Life's margins Series 2 お祭り騒ぎの裏 Memories 2

2日め

なんのことはない。この日は各クラスや文化部の展示、そして、運動部にとっては、引退後の最後のセレモニーみたいな日でもある。

正直、全く興味がない。あの時の僕は、もうクラス展示でやりきっただけ。あ、運動部の伝統は、尾崎豊好きがいたので、任せて終わりである。


「よっ!やってる?」

「珍しいね。暇しに来たんでしょ。大歓迎。」

美術部の部長。2年のときのクラスメイトで、仲のよかった女子。そういえば、コイツもキンキが好きだったな。僕らはSMAP世代じゃないのかな?


「相変わらず。だけど、部長しかいないんだっけか?」

「う~ん、部員が下級生ばっかりだしね。今日は、1日ビデオでも見てようと思ったんだけど、そういえば、美術室ってビデオデッキなかったなって。」

「何を見るつもりだったの?」

「銀狼怪奇ファイル。光一くんがね、かっこいいのよ。」

「一緒に見たいところだけど、デッキがないんじゃしょうがないな。」

「で、どうしようかって考えてたところ。」

「期待されたって、そんなに面白い話なんかないよ。」

「違う違う、話し相手が欲しかったの。流石にクラスメイトを巻き込むのも嫌だしさ。」

「ま、それに、今日は体育館の2階の通路にでも寝っ転がってれば、嫌でも有志の出し物が見られるからな。」

「とりあえず、部費で買ってるお菓子とコーヒーぐらいは出して上げるよ。」


美術か。特に思い入れがなさすぎて困るレベルだ。うちの担任が技術教師だから、機械いじりは好きなんだけどね。
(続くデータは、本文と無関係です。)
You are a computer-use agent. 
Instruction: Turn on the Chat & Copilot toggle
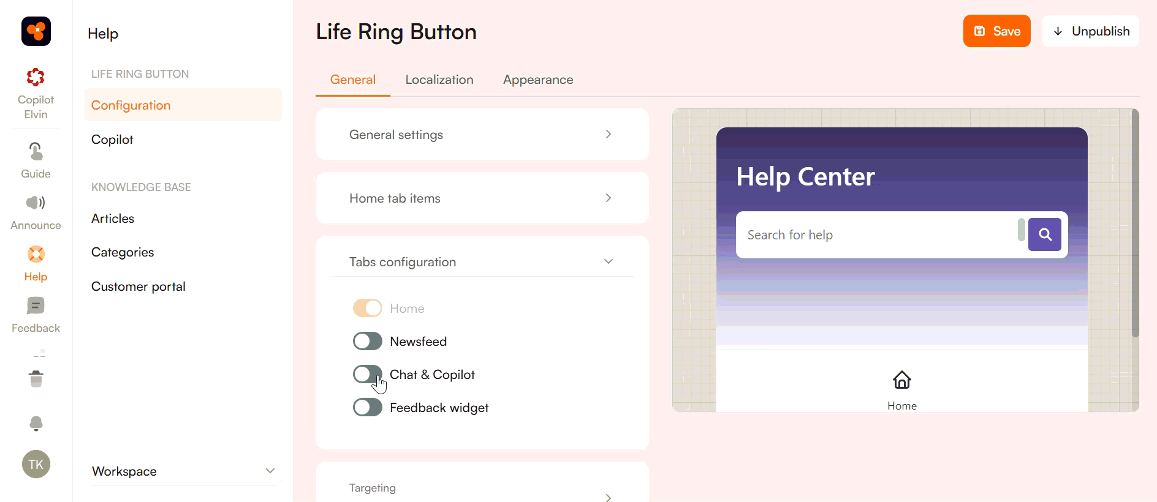click(368, 375)
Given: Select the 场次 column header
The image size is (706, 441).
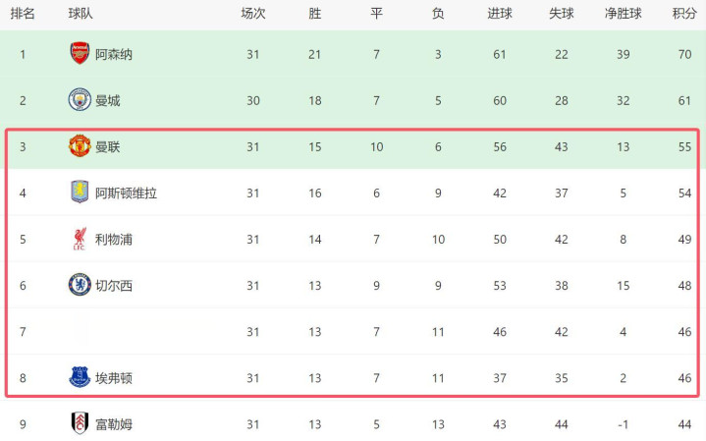Looking at the screenshot, I should pyautogui.click(x=253, y=14).
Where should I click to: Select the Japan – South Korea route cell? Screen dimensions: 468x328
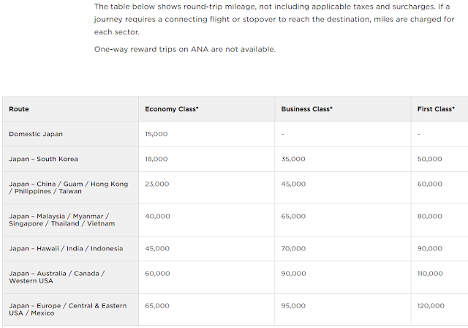pos(43,159)
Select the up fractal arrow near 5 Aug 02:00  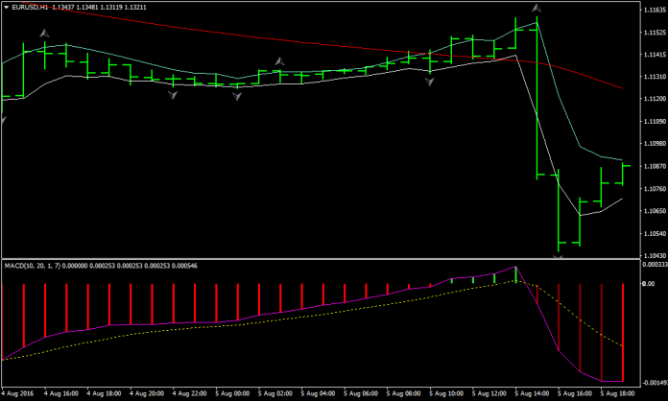[278, 61]
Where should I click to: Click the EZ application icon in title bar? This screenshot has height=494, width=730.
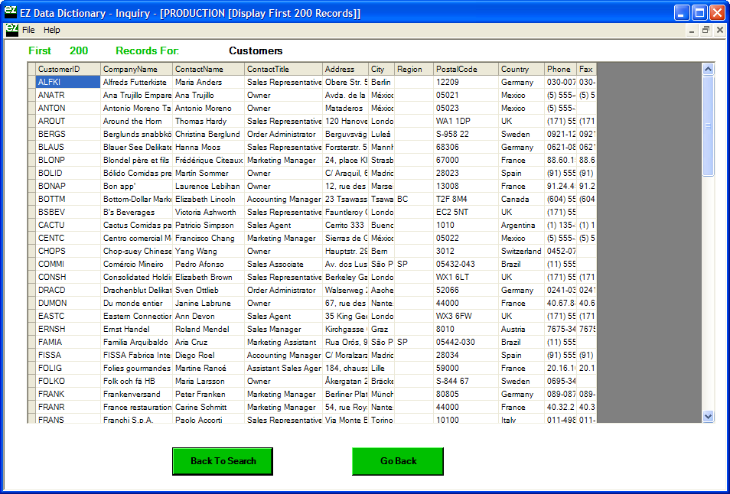pos(11,12)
しかし、さすが美術部員。デッサンなんか見ても、嫌いじゃ書けないような構図がちゃんと出来てる。1年なのに、すごいな。


「お待たせ。ブラック、行けるほうだっけ?」

「そもそもにコーヒーを一緒に飲んだ覚えがない。甘いので。」

「悪いね、コーヒーミルクで我慢して。」

悔しいから、コーヒーミルクを2個入れてやった。今じゃブラックでも大丈夫だけど、やっぱり味覚が子供だったんだよな。

「飲むんだ。」

「せっかく出されたし、ま、普段飲んだことのないものでもね。」


「そっちは大変になったんじゃない。つるし上げみたいなもんでしょ?」

「クラス全員で驚いてる。だって、そっちのほうが明らかに合唱してたでしょ?」

「ま、でも、そのおかげで、ここにいる意味が出来たって言ったほうがいい?」

「まあ、そんなところ。クラスの見回りも、美術部だから割り当てられてないしね。」


「で、色々噂が上がってるじゃない。あれ、ホントの話?」

「なにそれ。僕にはわからないんだけど。」

「ほら、吹奏楽部のあの娘と付き合いはじめたらしいって話。」

のちに思うが、このときに付き合ってたら、今の僕らの関係はどうなってたんだろうね。

「あー、ちょいとお近づきになったってだけの話だよ。高嶺の花ってね。」

「君ってさ、割とスキャンダラスな男だよね。おしゃべりがたたってなのかもしれないけど。」

「そうかも。確か2年の時だっけ。僕らが付き合ってるって。」

「お互い、勘違いされがちだよね。ただ、喋ってるのが楽しいだけで。」

「その割に、今年はそういう噂、聞きませんけど。」

「クラス変わっちゃうとね。未だに3組で肩身狭いよ。知ってる男子も女子もほとんどいないんだから。」

「作ればいいじゃん、友達。」

「それほど外交的ではないのです。」

「その割にしちゃあ2年のときは、何人も仲良しがいたじゃない。」

「やっぱりさ、いやいや仲良くするよりも、自然と仲良くなったほうが、仲が保てるというかだよ。」

「それで5組で見るんだ。なるほどね。」

「で、本当のところはどうなの?」

「どうもこうも...あ、寝起きを見られた。」

「なにそれ?全然意味わかんないよ。」

「まあ、それぐらいの関係にしといて。それほど遠くもないハズだから。」

「期待を持たせる回答ね。まあ、でも、そんなところよね。」


しかし、閉鎖されてる図書室と音楽室に比べれば、こっちのほうが来やすい場所ではあるのに、本当に誰も来ない。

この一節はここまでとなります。